If you can’t make that decision on your own, just get to the tire expert to help you buy a replacement tire getting the right size & load rating. You can also get in touch with several tire experts to learn when it’s the best time to deviate from the vehicle manufacturers’ LT tire recommendations. Here’re a few things you should be mindful of when buying the truck tires. So let’s dive in;
Harsh/Tough Driving Conditions
Before walking into the tire shop or perhaps scrolling down the online store, keep in mind possible heaviest loads and tough road conditions that the tires need to encounter. When scanning through different options, make sure the tires’ load rating matches the heaviest possible lead and not the average one.

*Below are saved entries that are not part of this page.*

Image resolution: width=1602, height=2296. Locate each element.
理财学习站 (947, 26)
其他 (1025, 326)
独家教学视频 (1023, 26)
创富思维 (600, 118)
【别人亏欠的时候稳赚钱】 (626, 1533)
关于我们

Look at the tread designs also as they have to match the worst road conditions. In case the roads are muddy or snow covered, get along with more aggressive tread. Choose the rubber compound that offers more traction and is very much resistant as well.
Not all Trucks are for Off-Roading
Nowadays – in the truck tire industry, the “off-road” look is the hottest trend. They might seem to have beefy & aggressive tread blocks, but they’ll most likely have poor “road manners. Perhaps that’s the reason why many motorists are not in favor of these tires as they offer a stiff ride, less comfort & poor handling. And at the highway speeds, these tires are extremely noisy.
Here comes the next hottest trend; trucks with extra-large wheels & low-profile tires. Inevitably, this combination is going to offer a harsh ride. The larger wheel decreases the braking ability, cause faster suspension wear and decrease the overall truck stability. Due to having the less rubber, the wheels experience more damage when hit the potholes.
Buying the Extras
When buying the commercial vehicle tyres, you often get the offers from the dealership about buying the free lifetime rotation & balancing or perhaps an additional road hazard warranty. Both of these packages might add like $40 to the cost of each tire. But the regular tire rotation & balancing are extremely important to get most out of your tires. So obviously it’s worth the money.
You can also consider buying the insurance in case you drive in the construction zones like over curbs & rocks. For those of you who regularly drive on bad roads & encounter potholes, road hazard insurance will make more sense.